Jonathan Blum, director for the Center of Medicare at the Centers for Medicare and Medicaid Services (CMS), in 2010 acknowledged the "growing trend both in the number but also in the length of observation care."
Devereaux said observation care is no longer simply a six- to eight-hour span that concludes with the physician deciding whether to admit or release the patient.
Patients now tend to be in observation care a lot longer, even up to 72 hours, she said.
"The implications for drug coverage are a lot bigger," Devereaux said, especially for Medicare patients whose Part D coverage comes from a prescription drug plan.
Out-of-network reimbursement. CMS says in its draft call letter that the agency does not require Part D plans to contract with hospitals to dispense medications to patients in observation care.
And most hospitals, the agency added, "have not been interested in contracting with Part D sponsors."
The letter also states that the agency expects sponsors of Part D plans to explain to enrollees the process of requesting reimbursement for out-of-network purchases made while in observation care.
CMS’s policy of not paying for drugs that can be self-administered by patients and are not integral to the reason for observation care "puts the patient in the middle," said David Chen, director of ASHP’s Section of Pharmacy Practice Managers.
"We’re encouraged by the fact that CMS is informing, educating, directing the Part D plans to make sure that their personnel are informing patients" on the reimbursement process, he said.
ASHP, likewise, has informed pharmacy practice managers about the issue. Chen said the section’s advisory group on quality and compliance worked with the Government Affairs Division to prepare a "tip sheet" that was disseminated on February 28.
CMS clarified its stance on patients’ self-administration of medications brought into the hospital in a May 16, 2012, federal rule concerning the requirements that hospitals must meet to participate in the Medicare program (see July 1, 2012, AJHP News). Hospitals may allow their patients to self-administer those medications but must have policies and procedures in place regarding such issues as product identification and security.

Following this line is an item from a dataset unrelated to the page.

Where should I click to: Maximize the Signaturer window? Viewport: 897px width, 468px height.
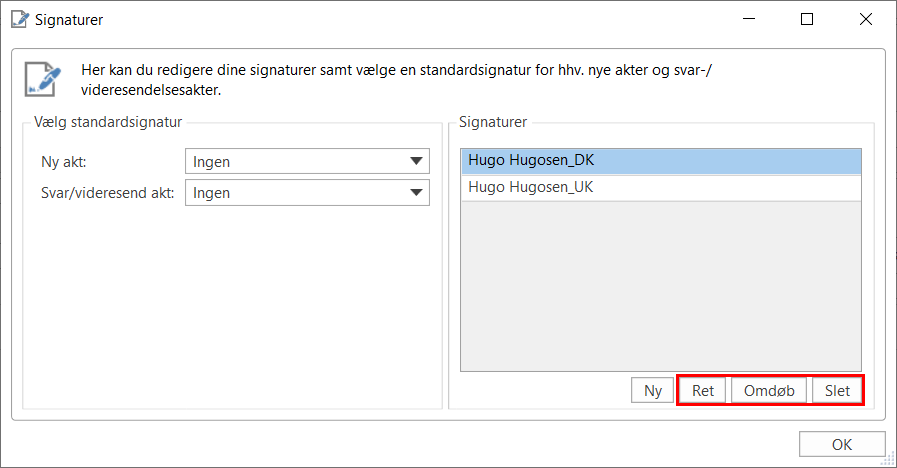click(807, 19)
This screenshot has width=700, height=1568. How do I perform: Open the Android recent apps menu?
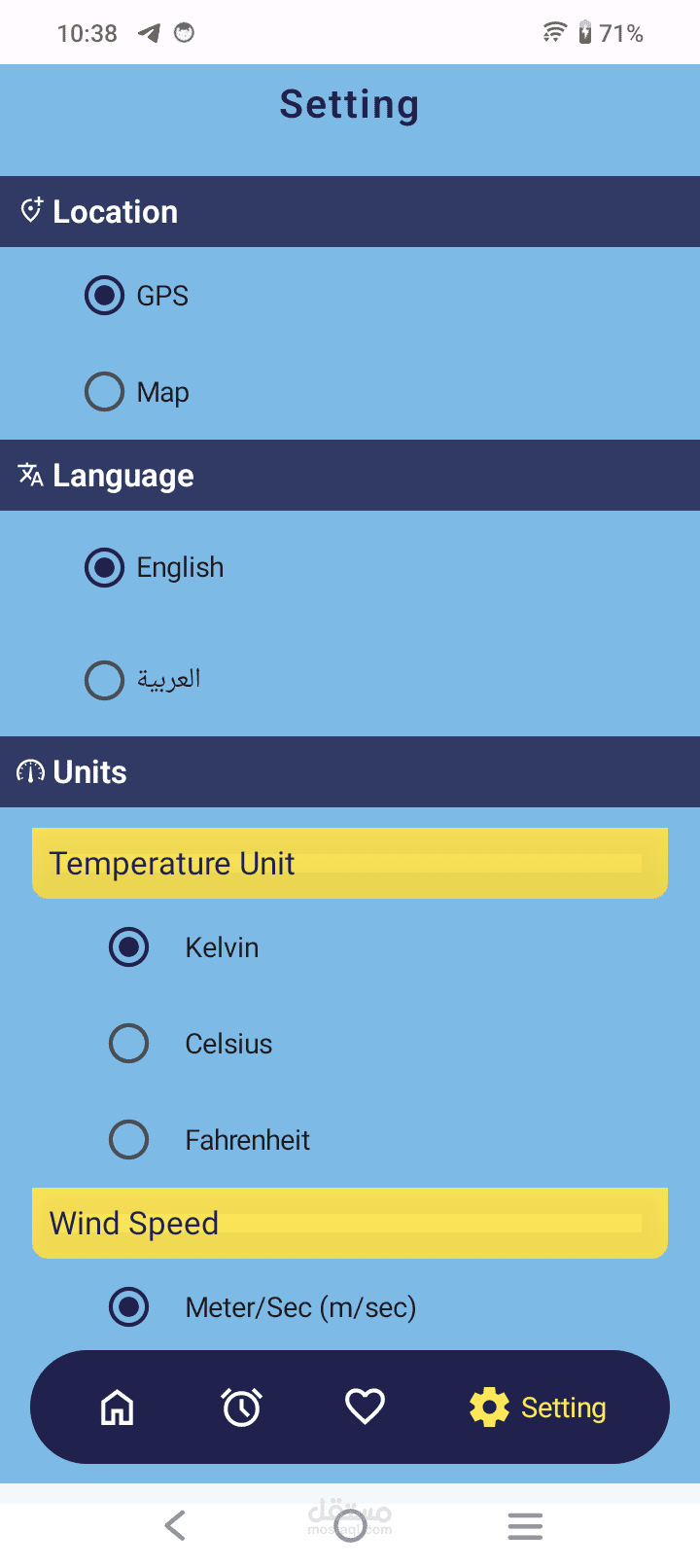525,1526
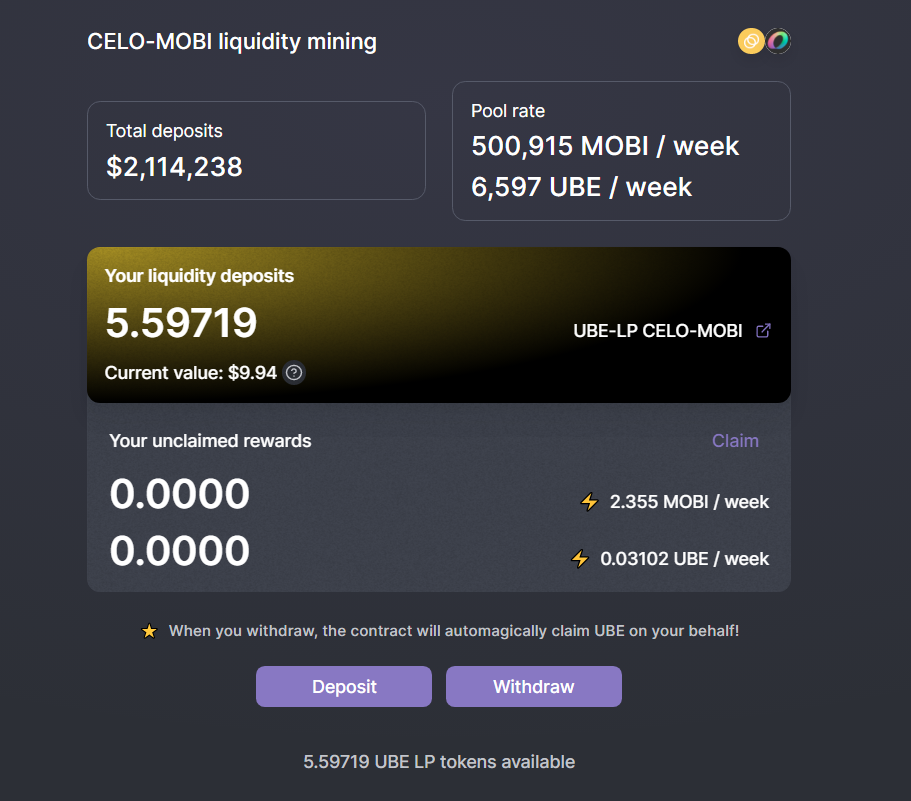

Chen said ASHP foresaw the possibility that this clarification, which acknowledges the importance of a patient being able to self-administer medications, could be interpreted as encouragement for patients to use their own supplies of medications while at a hospital.
But, he said, the ability to self-administer a medication is a patient care issue and distinct from CMS’s payment policy on self-administered drugs.
Few completed medication reviews. CMS had originally eyed 2014 as the first year its five-star quality rating system for Part D plans would include a measure on medication therapy management (MTM) programs.
That measure is the percentage of a plan’s MTM program enrollees who received a comprehensive medication review.
But CMS has proposed a delay of at least one year.
CMS released a spreadsheet this past December showing the so-called display measures from data the 699 Medicare drug plans submitted for 2011.
Of the 94 Part D prescription drug plans listed on the spreadsheet, 53 had reportable rates of completion for comprehensive medication reviews.
The average completion rate was 7.3%, and the median was 3.4%.
Devereaux said she calculated a median of about 6% for all the Medicare drug plans.
"Dismal. Dismal completion rate," she said.
She noted that the drug plans were already working last year to improve their performance.
That’s because CMS had already announced that it would incorporate the 2012 completion rates into the 2014 star ratings, she said.
He Mi Choe, director of innovative ambulatory care pharmacy practices for the University of Michigan Health System, expressed no surprise on hearing that the vast majority of MTM program enrollees did not receive a comprehensive medication review.
Comprehensive medication reviews for MTM program enrollees, however, probably do not influence the rate of hospital admissions, she said.
Because of the government’s criteria for enrollment, Choe said, not all patients in those programs "are accidents waiting to happen."
The final 2014 call letter for Medicare drug plans is scheduled for release on April 1.